• _PASSAGE FOR REVIEW_
It is often a difficult task to combine all of the elements of a healthy diet with any real consistency. Protein, complex carbohydrates and healthy fats should all be balanced to enable you to maintain energy levels, rebuild and recuperate, and avoid illness. Finding ways to include protein, carbs and fats in your diet in the proper forms and amounts is the key to optimum health.
Calculate how much protein you should be eating on a daily basis. According to Canadian Living, 20 to 30 percent of your daily caloric intake should be in the form of lean protein. As an example, a 2,000 calorie per day diet at 30 percent protein would translate to 600 calories from protein. Since 1 gram of protein equals 4 calories, 600 is divided by 4 to give you 150 grams of protein per day. People who are less active may need closer to 20 percent, while active people should stay up near the 30 percent range.
Calculate how many carbohydrates you need each day. Carbohydrate suggestions can vary quite a lot depending on who is giving them, but a general rule is to aim for about 60 percent of calories from complex carbohydrates, says the Life Clinic website. A 2,000 calorie per day diet is multiplied by 0.60 to come up with 1,200 daily carbohydrate calories. One gram of carbohydrate has 4 calories, which means 1,200 divided by 4 equals 300 grams of complex carbohydrates per day.
Calculate how much fat you should consume each day. The University of Maryland Medical Center says 25 to 30 percent of your daily diet should be made up of healthy fats. A person on a 2,500 calorie per day diet should take in roughly 625 calories of fat per day at 25 percent. Since fat has 9 calories per gram, that would translate to around 69 grams of fat per day. Saturated fat should only make up about 10 percent of your daily fat total.

• _DATASET SECTION_
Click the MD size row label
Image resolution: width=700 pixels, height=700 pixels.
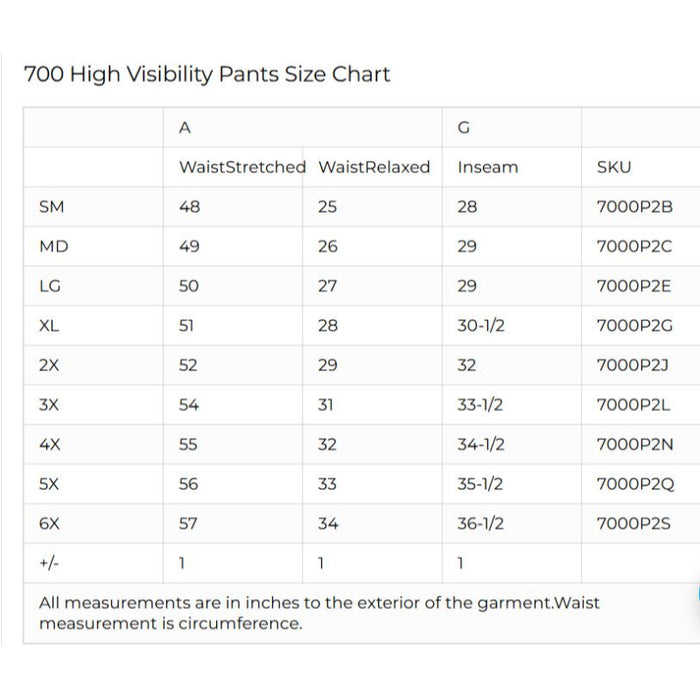click(x=53, y=246)
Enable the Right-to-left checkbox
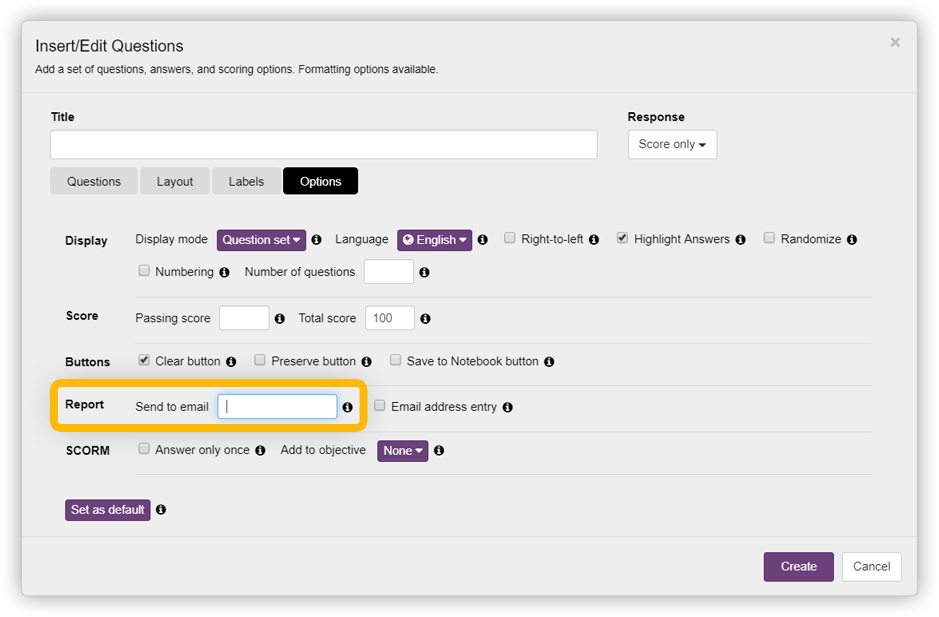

• _WORK TO COMPLETE_
[1] In the text on balancing protein, carbohydrates and fats, how many calories does one gram of fat have?
[2] Pick up the text on balancing protein, carbohydrates and fats after its last sentence and carry it on.

• _ANSWERS IN ORDER_
[1] Nine calories.

[2]
Eat lean cuts of beef, chicken, lamb, turkey and pork for sources of protein. Add eggs, dairy products such as skim milk, cheese and yogurt, and other proteins such as tofu and whey or soy protein powders. Consume complex carbohydrates such as fresh fruits and vegetables, whole grain breads and cereals and beans to release energy slowly and keep your energy levels high. Add beneficial fats such as avocado, flax, coconut oil, olive oil, nuts, seeds and oily fish to make up the fat portion of your diet.
Combine the sources of protein, complex carbohydrates and healthy fats in the recommended proportions throughout the day as you snack and eat meals. Salads that contain each element are good choices, as are casseroles, sandwiches, and smoothies made of protein powder, berries, yogurt and flax or coconut oil.
Consult your physician to determine how many overall calories you should be consuming daily. Modify percentages of fats, carbohydrates and proteins to the range that suits your lifestyle best. Cook your own food as often as possible to ensure you get the proper amounts of all nutrients.